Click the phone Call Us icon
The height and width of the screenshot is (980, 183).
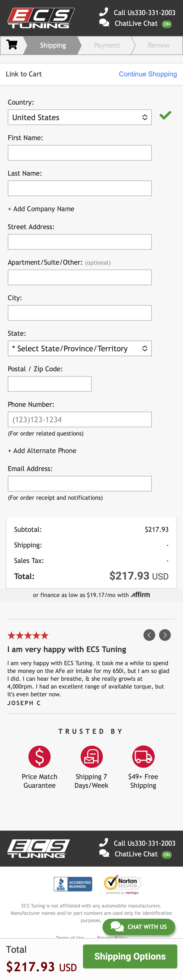click(x=104, y=12)
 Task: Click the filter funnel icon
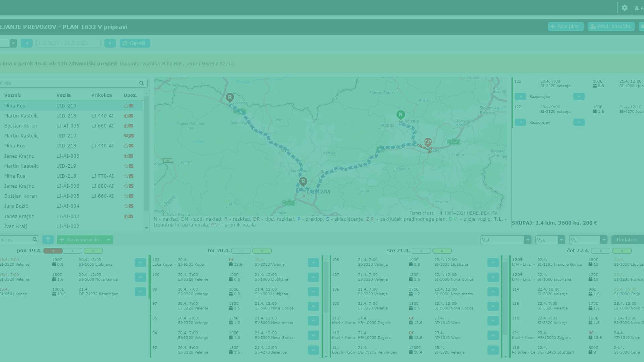pos(48,240)
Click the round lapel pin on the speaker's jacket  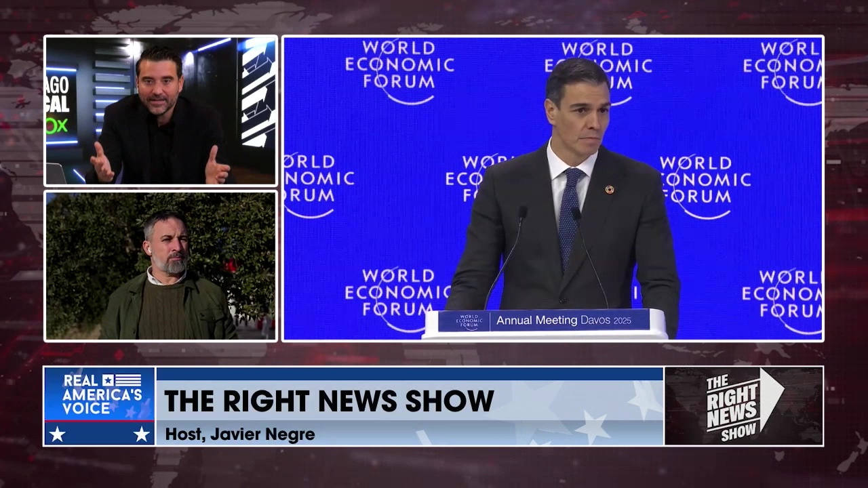[609, 190]
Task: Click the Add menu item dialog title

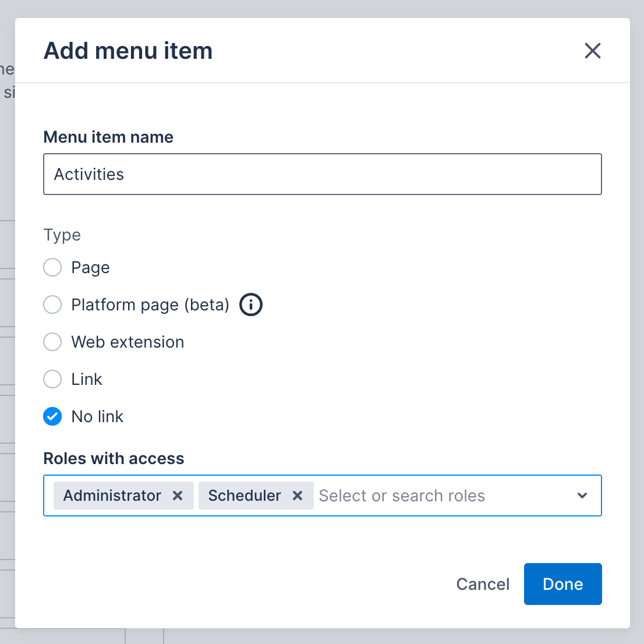Action: 128,51
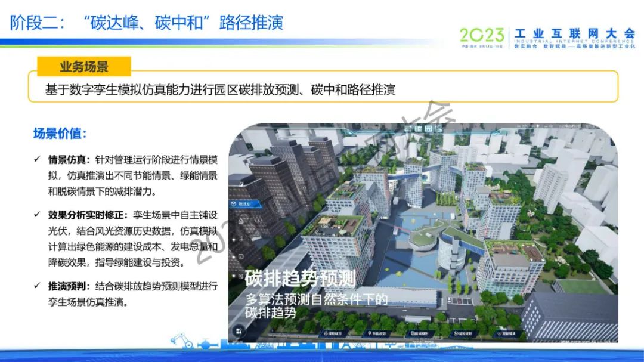Click the location pin icon in bottom navigation

coord(378,333)
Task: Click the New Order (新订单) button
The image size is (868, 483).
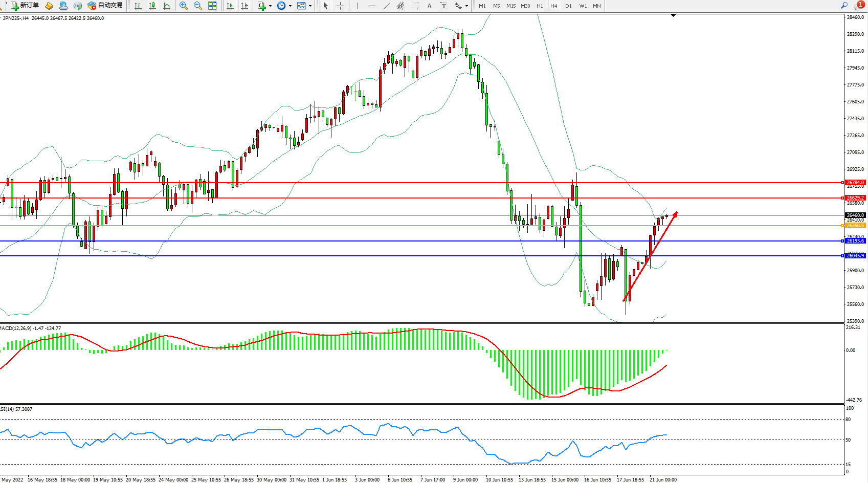Action: [x=25, y=6]
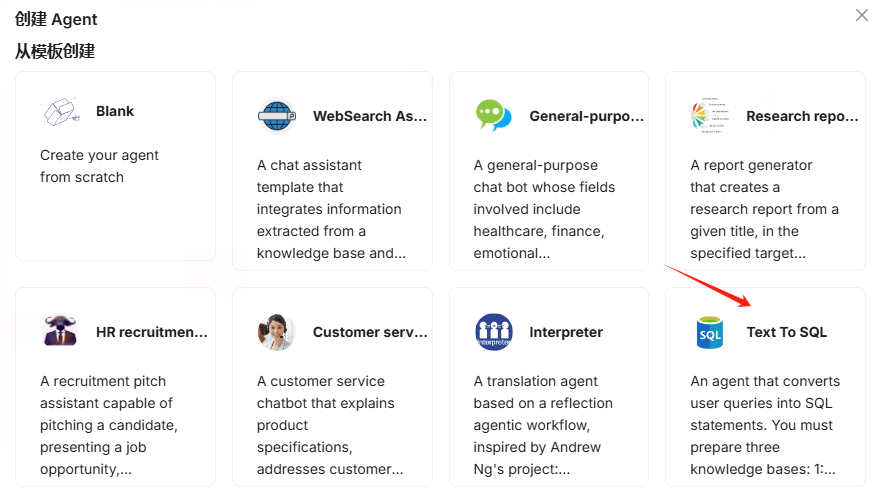Click the WebSearch Assistant globe icon
Viewport: 874px width, 489px height.
pos(277,116)
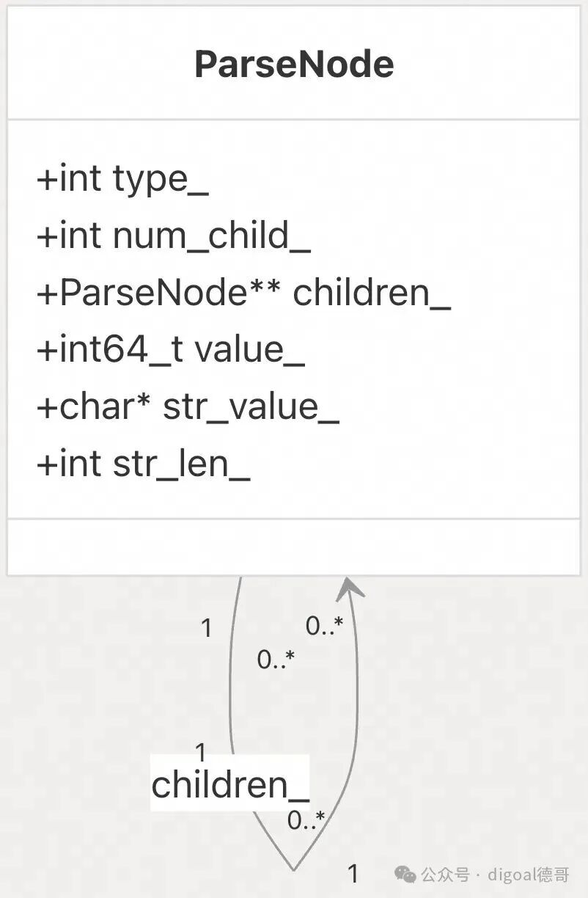Click the divider line under the ParseNode title
The height and width of the screenshot is (898, 588).
click(x=293, y=119)
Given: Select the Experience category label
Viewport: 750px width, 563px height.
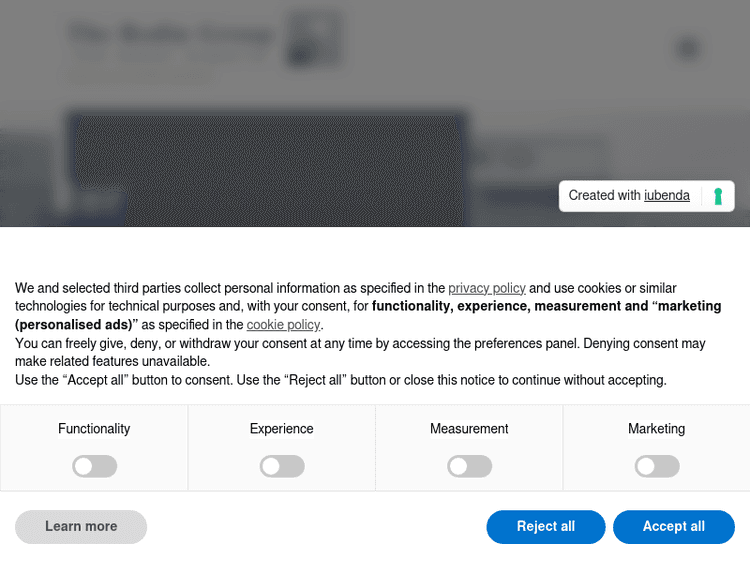Looking at the screenshot, I should click(x=282, y=429).
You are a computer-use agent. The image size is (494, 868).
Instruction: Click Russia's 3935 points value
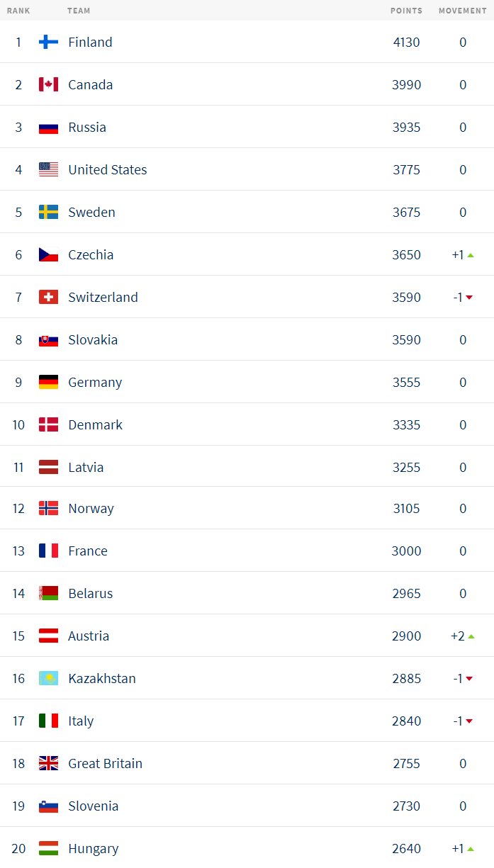coord(406,127)
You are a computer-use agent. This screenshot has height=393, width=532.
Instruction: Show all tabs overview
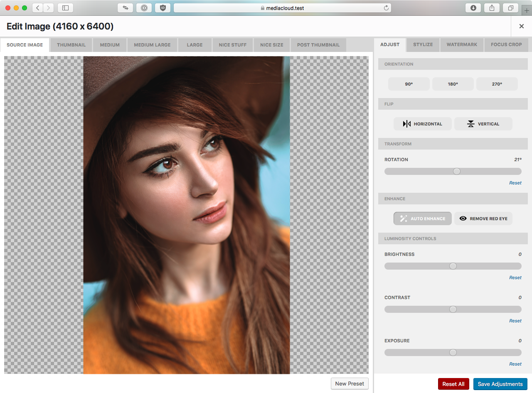tap(510, 8)
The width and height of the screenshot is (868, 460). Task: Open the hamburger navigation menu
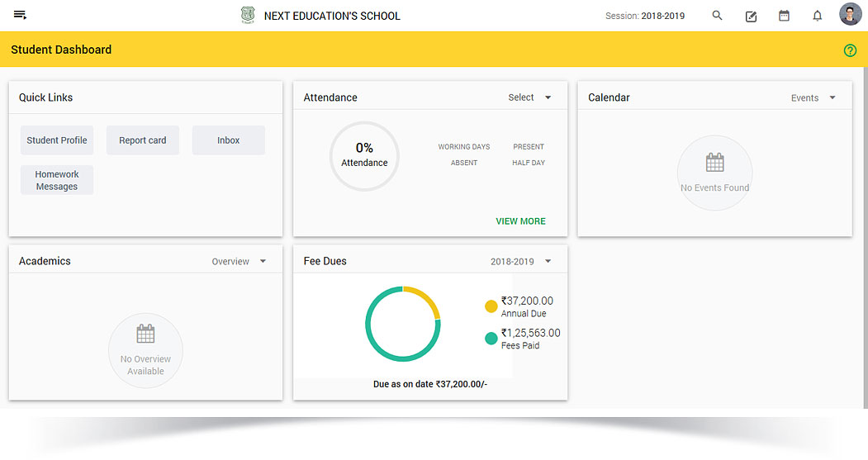click(21, 16)

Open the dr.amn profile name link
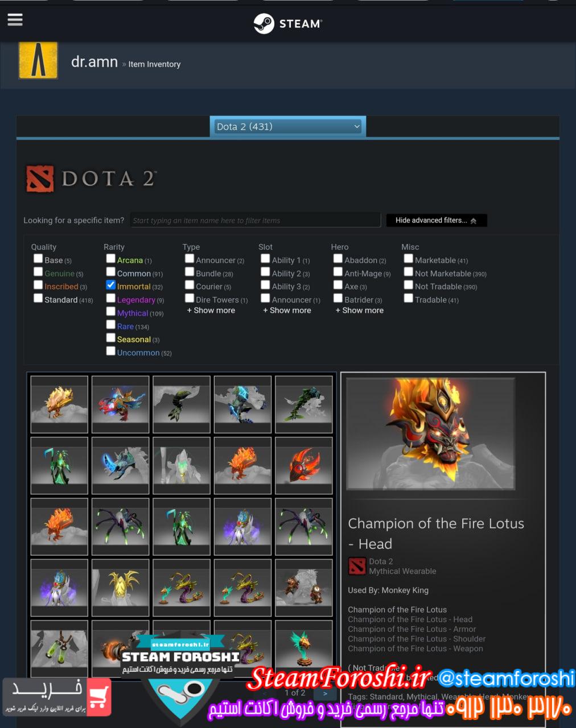coord(94,61)
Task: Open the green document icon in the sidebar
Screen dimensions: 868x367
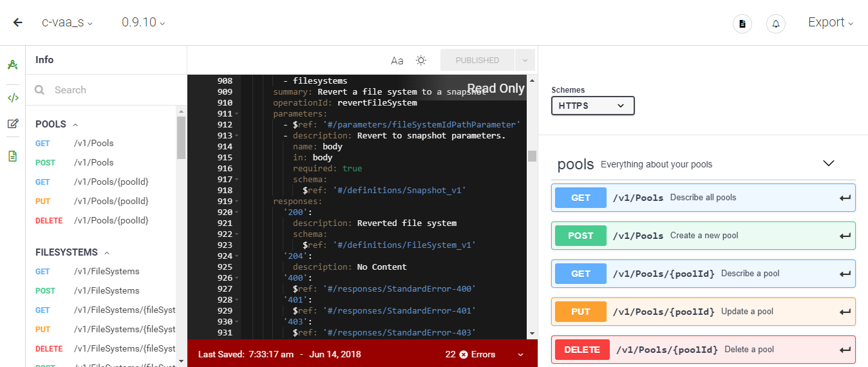Action: click(13, 156)
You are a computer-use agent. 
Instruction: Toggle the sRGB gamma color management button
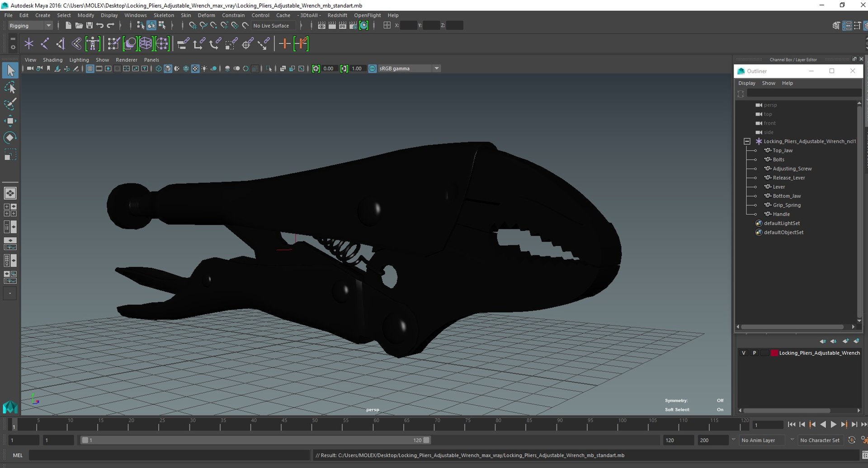coord(372,69)
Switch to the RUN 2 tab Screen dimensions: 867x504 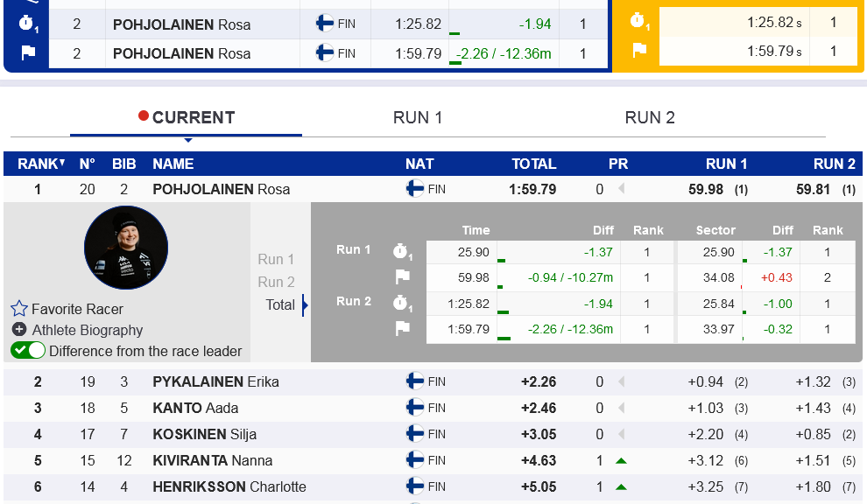(650, 118)
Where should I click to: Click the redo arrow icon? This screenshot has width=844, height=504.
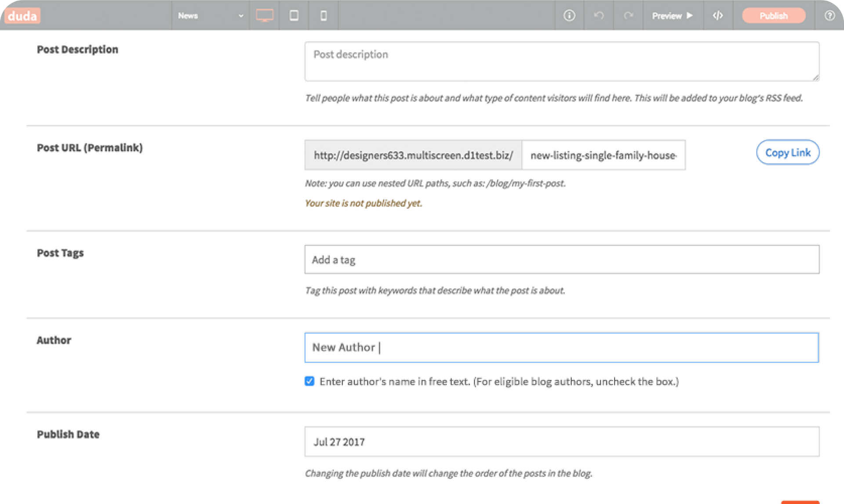pyautogui.click(x=629, y=16)
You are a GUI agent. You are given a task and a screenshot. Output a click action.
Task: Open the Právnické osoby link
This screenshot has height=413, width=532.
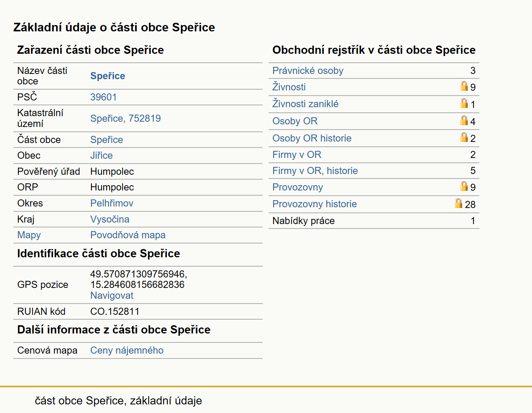pyautogui.click(x=308, y=71)
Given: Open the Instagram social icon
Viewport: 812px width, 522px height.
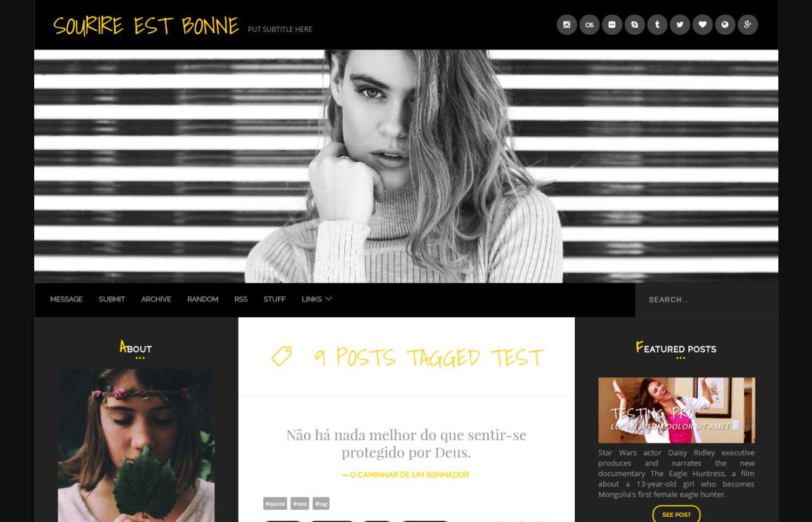Looking at the screenshot, I should pos(566,25).
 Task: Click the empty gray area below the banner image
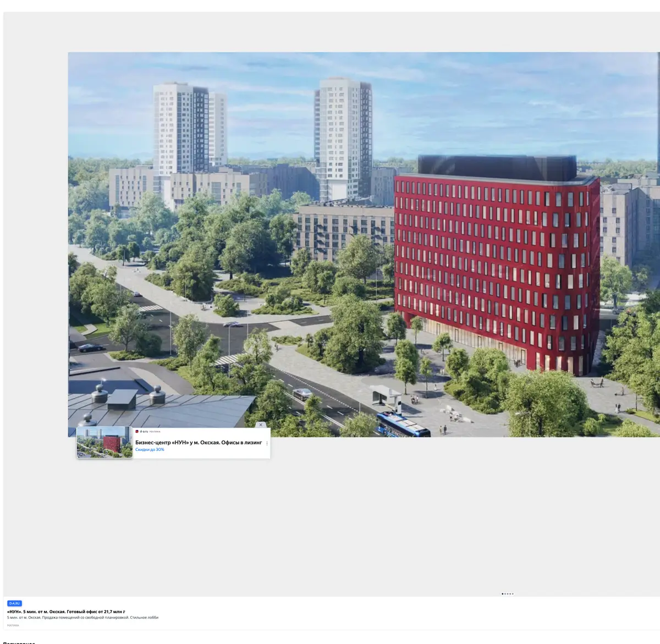click(x=330, y=522)
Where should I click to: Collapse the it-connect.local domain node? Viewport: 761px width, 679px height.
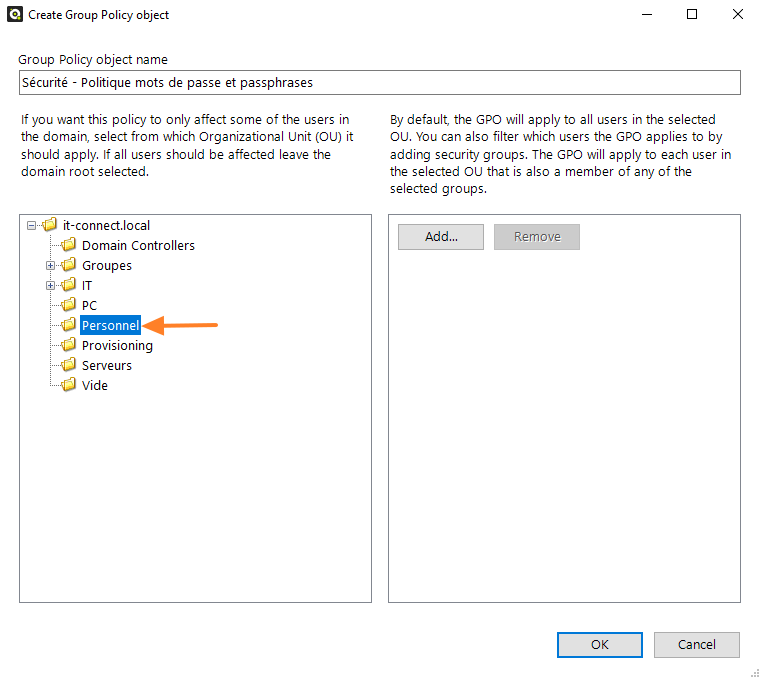pyautogui.click(x=32, y=226)
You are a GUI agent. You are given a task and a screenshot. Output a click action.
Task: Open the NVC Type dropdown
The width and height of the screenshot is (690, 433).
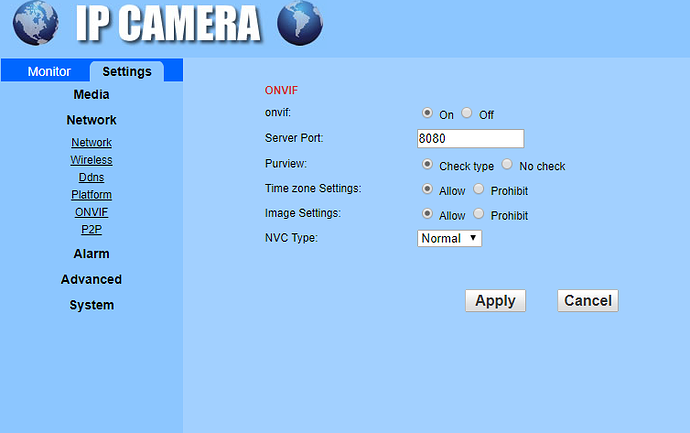pos(449,238)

(EXERCISE BRIEF) Search the records for the word "computer". Copy each line where it appears.

(RESPONSE)
You are a computer-use agent. The image size is (494, 868).
You are a computer-use agent. This screenshot has height=393, width=532.
You are a computer-use agent. 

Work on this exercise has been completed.